The draft update, proposed by Working Party 1 of the OECD Committee on Fiscal Affairs and released for comment July 11, recommends extensive revisions to the OECD model tax convention. The OECD asked stakeholders to only comment on four narrow changes, though, because the rest of the update reflects agreements already reached by nations as a part of the 2015 OECD/G20 base erosion profit shifting (BEPS) plan.
Commentators mostly focused on a proposed new paragraph to the Commentary to Article 5 of the Convention which states that registration of a foreign enterprise under VAT/GST, by itself, is irrelevant to applying and interpreting the Convention’s permanent establishment definition.
This draft provision was supported by the OECD Business and Industry Advisory Committee (BIAC), the International Chamber of Commerce (ICC), the US Council for International Business (USCIB), and the BEPS Monitoring Group.
Writing on behalf of BIAC, Alan McLean said that the OECD should add a cross reference in the Commentary to similar language which expresses the same view in the OECD VAT Guidelines and the BEPS Action 1 Final Report. The ICC and the USCIB agreed with this suggestion
The ICC said that a cross reference to the new model convention language should also be included in the VAT/GST Guidelines when they are updated.
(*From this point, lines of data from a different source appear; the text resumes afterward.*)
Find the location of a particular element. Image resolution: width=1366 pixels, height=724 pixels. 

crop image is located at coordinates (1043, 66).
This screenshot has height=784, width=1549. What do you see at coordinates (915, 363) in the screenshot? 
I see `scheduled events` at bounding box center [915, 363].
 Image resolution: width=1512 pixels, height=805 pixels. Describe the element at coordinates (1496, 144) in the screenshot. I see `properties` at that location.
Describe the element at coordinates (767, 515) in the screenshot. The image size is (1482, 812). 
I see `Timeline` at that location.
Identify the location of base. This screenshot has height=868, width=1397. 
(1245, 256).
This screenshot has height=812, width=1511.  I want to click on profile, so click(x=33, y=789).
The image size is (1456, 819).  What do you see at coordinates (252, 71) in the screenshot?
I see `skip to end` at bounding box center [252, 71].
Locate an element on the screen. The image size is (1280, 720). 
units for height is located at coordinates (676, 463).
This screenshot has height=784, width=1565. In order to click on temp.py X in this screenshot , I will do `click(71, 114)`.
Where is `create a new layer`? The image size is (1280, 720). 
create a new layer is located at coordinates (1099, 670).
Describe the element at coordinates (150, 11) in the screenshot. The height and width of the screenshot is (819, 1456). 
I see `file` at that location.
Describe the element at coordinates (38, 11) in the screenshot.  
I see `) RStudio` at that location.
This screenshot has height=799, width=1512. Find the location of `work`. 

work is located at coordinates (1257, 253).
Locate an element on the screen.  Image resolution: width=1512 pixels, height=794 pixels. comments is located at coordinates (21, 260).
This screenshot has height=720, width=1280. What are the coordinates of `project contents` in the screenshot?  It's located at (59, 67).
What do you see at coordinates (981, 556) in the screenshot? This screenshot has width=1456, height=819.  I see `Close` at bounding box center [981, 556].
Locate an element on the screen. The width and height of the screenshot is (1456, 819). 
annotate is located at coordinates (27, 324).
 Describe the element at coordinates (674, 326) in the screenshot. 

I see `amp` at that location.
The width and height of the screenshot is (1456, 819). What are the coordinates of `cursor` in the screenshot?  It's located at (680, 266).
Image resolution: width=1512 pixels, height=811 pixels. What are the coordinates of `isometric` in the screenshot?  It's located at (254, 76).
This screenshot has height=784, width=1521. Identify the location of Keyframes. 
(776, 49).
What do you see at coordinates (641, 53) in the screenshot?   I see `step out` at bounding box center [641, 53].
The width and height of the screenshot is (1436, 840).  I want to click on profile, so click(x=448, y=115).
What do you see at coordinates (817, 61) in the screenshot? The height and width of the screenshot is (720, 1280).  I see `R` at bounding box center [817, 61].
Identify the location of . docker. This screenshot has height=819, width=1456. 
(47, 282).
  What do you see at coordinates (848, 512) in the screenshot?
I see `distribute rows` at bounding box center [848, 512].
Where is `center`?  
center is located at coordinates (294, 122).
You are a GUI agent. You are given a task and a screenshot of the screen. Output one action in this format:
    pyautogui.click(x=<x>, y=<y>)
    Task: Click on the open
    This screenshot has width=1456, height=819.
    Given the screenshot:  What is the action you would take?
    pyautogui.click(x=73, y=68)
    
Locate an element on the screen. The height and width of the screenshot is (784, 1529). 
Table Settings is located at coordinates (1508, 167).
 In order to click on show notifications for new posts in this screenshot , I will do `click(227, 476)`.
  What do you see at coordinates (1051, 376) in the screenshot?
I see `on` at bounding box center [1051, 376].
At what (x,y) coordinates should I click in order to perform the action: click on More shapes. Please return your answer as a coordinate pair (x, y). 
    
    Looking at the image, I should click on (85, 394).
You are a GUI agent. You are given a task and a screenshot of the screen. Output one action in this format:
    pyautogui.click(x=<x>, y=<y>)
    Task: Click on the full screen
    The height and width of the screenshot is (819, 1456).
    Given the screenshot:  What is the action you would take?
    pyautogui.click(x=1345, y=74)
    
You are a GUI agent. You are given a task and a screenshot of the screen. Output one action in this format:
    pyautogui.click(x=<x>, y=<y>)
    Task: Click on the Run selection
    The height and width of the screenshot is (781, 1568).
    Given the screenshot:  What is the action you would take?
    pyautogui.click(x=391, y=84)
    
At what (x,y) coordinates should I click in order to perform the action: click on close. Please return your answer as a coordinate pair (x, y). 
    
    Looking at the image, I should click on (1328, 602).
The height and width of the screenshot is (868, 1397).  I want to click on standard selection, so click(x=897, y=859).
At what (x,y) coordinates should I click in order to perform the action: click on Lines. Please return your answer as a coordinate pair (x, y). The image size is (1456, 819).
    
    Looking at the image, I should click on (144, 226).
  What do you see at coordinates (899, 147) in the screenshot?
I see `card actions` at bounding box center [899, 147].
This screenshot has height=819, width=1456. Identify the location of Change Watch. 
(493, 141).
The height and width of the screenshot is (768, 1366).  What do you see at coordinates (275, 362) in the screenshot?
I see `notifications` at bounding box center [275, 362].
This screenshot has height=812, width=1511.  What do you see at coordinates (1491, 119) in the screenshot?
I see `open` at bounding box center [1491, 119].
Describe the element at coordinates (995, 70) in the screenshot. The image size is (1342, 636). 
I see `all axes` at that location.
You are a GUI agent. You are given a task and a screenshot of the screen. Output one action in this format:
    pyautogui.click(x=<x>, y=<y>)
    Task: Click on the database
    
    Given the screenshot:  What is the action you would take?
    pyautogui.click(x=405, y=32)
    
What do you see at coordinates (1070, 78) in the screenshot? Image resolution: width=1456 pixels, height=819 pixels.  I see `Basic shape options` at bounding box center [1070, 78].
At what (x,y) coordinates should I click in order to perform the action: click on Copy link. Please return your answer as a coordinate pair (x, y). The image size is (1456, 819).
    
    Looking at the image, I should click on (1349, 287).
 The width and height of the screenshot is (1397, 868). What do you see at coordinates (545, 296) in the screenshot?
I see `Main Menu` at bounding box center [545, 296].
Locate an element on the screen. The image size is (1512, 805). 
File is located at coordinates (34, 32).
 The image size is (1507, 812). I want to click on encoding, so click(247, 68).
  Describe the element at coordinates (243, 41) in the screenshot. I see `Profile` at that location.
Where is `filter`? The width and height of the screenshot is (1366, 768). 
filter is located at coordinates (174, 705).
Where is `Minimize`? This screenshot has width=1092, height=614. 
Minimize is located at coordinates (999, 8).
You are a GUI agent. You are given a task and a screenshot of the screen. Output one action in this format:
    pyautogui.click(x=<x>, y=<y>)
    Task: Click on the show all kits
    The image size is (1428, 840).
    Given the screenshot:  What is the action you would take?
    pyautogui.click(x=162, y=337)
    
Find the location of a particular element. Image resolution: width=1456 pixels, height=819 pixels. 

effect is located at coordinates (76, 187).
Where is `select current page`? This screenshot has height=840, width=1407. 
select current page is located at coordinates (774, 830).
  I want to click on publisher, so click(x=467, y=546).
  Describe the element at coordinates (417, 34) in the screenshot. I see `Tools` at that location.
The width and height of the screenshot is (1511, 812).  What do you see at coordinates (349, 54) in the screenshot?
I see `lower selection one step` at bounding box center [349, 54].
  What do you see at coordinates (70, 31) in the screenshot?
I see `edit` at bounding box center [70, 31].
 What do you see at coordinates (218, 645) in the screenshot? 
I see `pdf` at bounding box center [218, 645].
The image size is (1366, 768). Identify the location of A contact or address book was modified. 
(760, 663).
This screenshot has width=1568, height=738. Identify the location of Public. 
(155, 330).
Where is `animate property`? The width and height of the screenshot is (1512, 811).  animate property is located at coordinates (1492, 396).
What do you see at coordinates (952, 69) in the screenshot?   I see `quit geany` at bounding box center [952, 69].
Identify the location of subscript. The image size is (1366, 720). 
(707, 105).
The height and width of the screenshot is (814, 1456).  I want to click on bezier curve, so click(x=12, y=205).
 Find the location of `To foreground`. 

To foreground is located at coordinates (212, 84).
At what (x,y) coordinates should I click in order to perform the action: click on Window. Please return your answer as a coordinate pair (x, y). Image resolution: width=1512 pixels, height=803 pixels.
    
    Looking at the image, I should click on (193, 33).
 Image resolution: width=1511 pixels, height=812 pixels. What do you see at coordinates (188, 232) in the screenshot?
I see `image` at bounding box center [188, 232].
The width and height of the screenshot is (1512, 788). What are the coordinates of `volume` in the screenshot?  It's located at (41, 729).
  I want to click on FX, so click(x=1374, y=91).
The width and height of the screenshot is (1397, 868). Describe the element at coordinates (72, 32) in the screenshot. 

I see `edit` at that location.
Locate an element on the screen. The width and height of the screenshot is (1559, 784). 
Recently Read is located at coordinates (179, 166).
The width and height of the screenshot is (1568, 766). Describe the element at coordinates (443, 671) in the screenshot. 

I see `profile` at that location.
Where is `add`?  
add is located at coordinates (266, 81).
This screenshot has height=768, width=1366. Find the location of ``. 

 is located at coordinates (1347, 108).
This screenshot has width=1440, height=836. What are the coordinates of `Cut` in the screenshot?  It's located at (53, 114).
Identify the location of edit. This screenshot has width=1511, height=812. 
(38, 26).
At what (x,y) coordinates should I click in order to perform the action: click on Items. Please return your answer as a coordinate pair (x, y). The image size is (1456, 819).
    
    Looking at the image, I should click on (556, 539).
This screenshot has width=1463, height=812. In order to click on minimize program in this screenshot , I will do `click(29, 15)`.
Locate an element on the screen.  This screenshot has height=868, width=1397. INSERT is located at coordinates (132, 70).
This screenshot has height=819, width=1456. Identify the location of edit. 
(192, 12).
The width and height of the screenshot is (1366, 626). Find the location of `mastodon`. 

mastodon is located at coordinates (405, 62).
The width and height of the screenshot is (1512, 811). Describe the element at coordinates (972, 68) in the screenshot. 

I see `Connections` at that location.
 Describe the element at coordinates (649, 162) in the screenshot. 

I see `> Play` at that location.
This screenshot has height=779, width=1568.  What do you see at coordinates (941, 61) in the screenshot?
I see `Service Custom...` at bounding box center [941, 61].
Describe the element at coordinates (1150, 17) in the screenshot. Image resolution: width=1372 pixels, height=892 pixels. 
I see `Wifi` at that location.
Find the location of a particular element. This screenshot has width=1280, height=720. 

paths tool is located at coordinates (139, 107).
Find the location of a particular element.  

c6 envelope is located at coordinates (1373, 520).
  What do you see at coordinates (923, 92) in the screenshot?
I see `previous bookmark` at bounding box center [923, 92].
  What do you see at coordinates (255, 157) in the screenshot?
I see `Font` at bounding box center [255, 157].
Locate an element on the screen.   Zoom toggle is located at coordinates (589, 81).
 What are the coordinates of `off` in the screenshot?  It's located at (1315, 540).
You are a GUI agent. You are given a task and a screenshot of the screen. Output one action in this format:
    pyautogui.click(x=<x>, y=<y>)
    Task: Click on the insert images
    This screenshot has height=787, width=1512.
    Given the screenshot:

The USCIB suggested additional language to further clarify the provision.
Jeffery Kadet, Sol Picciotto, and Tommaso Faccio of the BEPS Monitoring Group also supported commentary language, but said that voluntary or required registration for VAT/GST will continue to be a helpful signpost for local country tax authorities to be alerted to the potential of a permanent establishment.
The BEPS Monitoring Group, comprised of tax experts that campaign for tax justice, also agreed with the OECD working group’s proposed deletion of the parenthetical reference “other than a partnership” from subparagraph 2 (a) of Article 10.
Further, the BEPS Monitoring Group expressed support for proposed changes that would clarify the meaning of “habitual abode” in the tie-breaker rule in Article 4(2) c), calling the clarifications “long overdue.”
The OECD also released comment letters from Maisto e Associati and Robert Robillard of RBRT Inc.. A joint letter prepared by AFG (Association Française de la Gestion financière), AFIC (Association Française des Investisseurs pour la Croissance), and ASPI (Association française des Sociétés de Placement Immobilier was also released.